[Assigned task] Please state how many lines of the data contain "agent". The number by itself is enough.

Stored items

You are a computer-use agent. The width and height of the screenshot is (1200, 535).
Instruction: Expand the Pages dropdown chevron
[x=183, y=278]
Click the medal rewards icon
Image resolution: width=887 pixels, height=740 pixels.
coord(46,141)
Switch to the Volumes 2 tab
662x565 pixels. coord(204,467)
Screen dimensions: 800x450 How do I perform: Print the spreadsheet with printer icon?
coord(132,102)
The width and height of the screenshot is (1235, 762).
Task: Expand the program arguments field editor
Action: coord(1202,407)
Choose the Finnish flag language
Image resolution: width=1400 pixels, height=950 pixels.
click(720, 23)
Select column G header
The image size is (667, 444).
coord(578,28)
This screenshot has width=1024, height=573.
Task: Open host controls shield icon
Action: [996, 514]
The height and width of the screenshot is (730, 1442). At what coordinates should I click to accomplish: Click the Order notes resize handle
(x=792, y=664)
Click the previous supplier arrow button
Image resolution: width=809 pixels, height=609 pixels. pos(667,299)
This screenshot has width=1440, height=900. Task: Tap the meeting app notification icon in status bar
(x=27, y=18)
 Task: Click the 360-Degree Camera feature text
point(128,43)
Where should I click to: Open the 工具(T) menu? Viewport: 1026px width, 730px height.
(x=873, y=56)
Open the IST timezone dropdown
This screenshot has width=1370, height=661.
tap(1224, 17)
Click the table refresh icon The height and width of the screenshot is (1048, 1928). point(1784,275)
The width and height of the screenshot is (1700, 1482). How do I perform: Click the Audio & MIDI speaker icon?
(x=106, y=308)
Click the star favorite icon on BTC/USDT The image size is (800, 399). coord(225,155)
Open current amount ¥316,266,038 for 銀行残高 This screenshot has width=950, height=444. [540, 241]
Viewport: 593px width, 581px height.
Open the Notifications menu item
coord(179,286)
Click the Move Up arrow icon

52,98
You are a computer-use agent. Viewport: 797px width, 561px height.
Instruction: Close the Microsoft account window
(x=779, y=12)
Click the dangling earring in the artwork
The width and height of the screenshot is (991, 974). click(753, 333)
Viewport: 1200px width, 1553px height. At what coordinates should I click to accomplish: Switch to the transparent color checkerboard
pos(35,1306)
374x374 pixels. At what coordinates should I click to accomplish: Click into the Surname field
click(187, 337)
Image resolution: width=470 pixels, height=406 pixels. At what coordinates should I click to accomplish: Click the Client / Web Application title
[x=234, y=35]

[Finished exercise] 2